Lawsuits were filed, complaints filled the halls of the internet, and Apple eventually retired the keyboard technology. Despite two additional iterations of the keyboard, the MacBook Air and MacBook Pro reverted back to a traditional scissor-switch keyboard.

But a new report claims a fourth-generation butterfly keyboard will launch on this new 12-inch MacBook. If this turns out to be true, Apple is facing an uphill battle. The company’s previous attempts at “fixing” this keyboard have consisted of installing rubber domes under the keycaps to stabilize the key and prevent dust from slipping under.

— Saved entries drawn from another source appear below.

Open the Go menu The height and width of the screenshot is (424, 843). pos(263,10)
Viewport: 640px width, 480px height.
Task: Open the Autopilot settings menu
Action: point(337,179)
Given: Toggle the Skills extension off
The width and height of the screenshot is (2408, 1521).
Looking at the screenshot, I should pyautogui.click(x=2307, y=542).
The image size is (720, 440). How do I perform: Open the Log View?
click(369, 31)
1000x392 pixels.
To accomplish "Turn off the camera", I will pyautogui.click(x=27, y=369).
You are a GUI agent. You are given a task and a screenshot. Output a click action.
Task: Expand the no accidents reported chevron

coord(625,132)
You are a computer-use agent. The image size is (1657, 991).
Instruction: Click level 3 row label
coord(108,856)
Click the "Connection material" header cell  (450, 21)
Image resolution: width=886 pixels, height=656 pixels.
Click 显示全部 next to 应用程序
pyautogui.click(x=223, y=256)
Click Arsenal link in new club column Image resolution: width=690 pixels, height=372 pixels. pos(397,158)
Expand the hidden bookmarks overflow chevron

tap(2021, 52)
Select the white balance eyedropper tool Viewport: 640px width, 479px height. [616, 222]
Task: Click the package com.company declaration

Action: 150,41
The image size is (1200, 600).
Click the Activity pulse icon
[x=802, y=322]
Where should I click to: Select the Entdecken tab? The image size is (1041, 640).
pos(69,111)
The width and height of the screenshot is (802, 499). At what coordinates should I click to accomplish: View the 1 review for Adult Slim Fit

Apple needs to overcome the poor public perception of the butterfly keyboard, and it won’t be easy.

The biggest issue with the butterfly keyboard was always the lack of purpose. The MacBook felt astoundingly thin for its time at 0.52 inches, but there are now thinner laptops out there with longer travel. Once Apple started putting the butterfly keyboard on laptops like the 15-inch MacBook Pro, it really stopped feeling practical.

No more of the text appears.